* _HOW TO COMPLETE THIS TASK_
From the source text on decision aids for breast cancer, list every distinct trial it cites by author and year, once each.

The remaining four trials could not be pooled in the analysis because of different data types. Three trials(Lee et al., 2010; Osaka & Nakayama, 2017; Stankowski‐Drengler et al., 2019) evaluated Decision aids for breast cancer treatment; two trials(Osaka & Nakayama, 2017; Stankowski‐Drengler et al., 2019) reported no difference between the two groups; one trial(Lee et al., 2010) reported patients in the computer learning group were more satisfied with the amount of information from reconstructive surgeons.

One trial (Green et al., 2004) evaluated decision aids for breast cancer screening satisfaction with decision‐making. The study showed slightly higher mean satisfaction scores for low‐risk women, but there was no difference in controls with high‐risk women exposed to decision aids.

* _INFORMATION SUPPLIED_
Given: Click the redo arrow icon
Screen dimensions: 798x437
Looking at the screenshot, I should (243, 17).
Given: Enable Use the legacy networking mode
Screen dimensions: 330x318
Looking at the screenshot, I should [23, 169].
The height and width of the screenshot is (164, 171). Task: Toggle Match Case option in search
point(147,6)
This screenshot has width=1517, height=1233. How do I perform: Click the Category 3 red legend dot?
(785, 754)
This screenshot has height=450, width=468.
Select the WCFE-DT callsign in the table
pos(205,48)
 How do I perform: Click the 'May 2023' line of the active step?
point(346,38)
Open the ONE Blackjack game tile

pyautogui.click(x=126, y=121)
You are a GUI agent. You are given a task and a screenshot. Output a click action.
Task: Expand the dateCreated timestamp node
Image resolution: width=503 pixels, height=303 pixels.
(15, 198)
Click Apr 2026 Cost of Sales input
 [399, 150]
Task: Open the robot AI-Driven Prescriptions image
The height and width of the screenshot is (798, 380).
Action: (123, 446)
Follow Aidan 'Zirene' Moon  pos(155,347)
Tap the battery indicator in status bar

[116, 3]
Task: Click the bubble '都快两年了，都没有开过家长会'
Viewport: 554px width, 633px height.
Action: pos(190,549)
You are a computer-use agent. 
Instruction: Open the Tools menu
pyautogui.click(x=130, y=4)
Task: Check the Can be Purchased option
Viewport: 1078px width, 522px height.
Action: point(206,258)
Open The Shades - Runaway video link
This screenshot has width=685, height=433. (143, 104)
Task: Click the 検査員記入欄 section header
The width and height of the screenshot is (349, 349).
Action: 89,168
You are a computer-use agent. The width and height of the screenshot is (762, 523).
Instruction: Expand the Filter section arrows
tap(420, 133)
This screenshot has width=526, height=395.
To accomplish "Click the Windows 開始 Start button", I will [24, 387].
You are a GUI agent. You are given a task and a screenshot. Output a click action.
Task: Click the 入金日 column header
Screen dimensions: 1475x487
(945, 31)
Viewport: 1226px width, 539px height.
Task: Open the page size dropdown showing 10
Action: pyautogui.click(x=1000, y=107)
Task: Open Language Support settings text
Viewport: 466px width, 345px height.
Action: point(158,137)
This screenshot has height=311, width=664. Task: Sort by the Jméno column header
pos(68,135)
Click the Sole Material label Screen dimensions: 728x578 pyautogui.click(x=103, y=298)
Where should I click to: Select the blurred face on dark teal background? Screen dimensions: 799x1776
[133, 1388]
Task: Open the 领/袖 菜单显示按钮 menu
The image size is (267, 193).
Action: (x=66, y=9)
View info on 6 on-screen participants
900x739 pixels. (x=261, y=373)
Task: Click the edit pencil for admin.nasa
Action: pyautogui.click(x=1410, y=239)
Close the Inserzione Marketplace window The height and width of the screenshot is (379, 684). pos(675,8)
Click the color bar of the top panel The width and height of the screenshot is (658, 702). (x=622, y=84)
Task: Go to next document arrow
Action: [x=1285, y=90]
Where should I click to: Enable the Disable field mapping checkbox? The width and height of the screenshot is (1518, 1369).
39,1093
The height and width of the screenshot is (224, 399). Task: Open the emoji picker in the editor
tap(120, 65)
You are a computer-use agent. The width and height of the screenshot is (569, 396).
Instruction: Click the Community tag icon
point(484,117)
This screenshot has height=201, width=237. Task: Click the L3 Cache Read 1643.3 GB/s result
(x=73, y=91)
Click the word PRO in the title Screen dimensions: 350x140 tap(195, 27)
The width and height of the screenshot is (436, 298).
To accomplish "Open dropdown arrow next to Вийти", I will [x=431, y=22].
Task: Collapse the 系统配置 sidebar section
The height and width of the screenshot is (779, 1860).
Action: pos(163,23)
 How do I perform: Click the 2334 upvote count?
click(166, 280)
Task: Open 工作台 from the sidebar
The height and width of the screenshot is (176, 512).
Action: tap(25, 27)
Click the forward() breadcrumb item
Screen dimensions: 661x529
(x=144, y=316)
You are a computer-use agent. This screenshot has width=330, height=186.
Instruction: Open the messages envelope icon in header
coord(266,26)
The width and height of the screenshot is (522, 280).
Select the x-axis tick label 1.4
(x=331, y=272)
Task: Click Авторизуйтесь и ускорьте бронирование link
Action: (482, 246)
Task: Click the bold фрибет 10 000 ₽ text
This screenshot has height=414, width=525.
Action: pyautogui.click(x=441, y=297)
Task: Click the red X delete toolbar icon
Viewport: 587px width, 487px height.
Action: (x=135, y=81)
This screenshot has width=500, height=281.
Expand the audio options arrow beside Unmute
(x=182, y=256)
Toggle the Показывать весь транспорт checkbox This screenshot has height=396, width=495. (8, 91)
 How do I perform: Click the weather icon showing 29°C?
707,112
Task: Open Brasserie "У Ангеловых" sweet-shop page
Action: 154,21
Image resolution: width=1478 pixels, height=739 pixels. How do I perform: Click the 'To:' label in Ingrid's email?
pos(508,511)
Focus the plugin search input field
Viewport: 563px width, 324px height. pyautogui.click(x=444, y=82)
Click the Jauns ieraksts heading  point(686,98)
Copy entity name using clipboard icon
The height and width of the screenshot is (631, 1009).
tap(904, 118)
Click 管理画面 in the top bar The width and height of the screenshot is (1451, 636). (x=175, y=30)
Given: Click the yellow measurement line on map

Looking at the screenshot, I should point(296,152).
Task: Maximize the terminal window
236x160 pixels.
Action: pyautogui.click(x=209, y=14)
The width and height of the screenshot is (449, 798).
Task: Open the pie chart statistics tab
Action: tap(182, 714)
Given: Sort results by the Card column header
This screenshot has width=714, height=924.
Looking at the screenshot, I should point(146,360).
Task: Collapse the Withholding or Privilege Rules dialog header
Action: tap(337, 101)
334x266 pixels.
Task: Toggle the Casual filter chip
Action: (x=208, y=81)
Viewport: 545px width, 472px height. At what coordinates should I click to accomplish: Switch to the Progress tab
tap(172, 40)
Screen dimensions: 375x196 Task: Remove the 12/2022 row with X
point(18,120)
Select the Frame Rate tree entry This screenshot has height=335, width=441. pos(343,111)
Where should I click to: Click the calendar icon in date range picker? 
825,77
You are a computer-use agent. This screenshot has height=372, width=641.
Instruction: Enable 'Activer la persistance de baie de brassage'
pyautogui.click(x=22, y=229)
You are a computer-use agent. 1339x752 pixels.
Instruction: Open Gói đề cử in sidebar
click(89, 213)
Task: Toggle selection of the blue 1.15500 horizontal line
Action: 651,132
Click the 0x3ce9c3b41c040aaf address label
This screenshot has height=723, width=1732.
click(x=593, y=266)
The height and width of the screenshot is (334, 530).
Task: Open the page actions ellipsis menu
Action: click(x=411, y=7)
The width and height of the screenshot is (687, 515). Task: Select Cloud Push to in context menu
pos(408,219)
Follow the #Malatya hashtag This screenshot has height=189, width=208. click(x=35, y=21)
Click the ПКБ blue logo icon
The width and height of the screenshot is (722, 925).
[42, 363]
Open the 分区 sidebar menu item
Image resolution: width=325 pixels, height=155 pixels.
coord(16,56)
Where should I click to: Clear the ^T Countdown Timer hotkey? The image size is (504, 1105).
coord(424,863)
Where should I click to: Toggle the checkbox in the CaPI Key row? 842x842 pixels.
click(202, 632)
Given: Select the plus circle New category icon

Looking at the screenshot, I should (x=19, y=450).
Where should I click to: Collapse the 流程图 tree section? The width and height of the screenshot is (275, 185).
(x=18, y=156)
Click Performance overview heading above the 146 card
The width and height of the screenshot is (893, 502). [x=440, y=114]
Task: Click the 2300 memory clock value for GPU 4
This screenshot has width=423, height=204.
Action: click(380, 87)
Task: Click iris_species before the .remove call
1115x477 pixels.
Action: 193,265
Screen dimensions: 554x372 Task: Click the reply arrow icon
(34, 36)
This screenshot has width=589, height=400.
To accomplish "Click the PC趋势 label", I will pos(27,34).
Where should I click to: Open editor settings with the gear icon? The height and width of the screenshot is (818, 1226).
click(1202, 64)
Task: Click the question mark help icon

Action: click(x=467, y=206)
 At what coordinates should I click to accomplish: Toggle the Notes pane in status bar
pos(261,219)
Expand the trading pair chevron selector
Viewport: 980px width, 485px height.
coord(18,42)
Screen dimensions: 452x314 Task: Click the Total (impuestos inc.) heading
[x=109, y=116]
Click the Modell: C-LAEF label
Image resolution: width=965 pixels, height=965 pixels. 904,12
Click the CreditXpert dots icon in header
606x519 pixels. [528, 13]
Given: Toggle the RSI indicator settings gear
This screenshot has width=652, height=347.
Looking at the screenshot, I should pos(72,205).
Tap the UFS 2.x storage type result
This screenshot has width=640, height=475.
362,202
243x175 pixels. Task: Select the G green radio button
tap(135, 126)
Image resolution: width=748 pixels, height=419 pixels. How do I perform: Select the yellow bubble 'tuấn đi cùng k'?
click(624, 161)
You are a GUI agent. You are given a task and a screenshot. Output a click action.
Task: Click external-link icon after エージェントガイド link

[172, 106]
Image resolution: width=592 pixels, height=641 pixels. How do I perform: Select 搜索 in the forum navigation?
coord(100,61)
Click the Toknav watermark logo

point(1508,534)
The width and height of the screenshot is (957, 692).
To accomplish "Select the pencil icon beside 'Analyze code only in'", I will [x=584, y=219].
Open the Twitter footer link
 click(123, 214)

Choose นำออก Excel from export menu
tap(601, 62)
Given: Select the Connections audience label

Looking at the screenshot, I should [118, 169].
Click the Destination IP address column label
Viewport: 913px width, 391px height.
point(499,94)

* _ANSWER SPACE_
- Lee et al., 2010
- Osaka & Nakayama, 2017
- Stankowski‐Drengler et al., 2019
- Green et al., 2004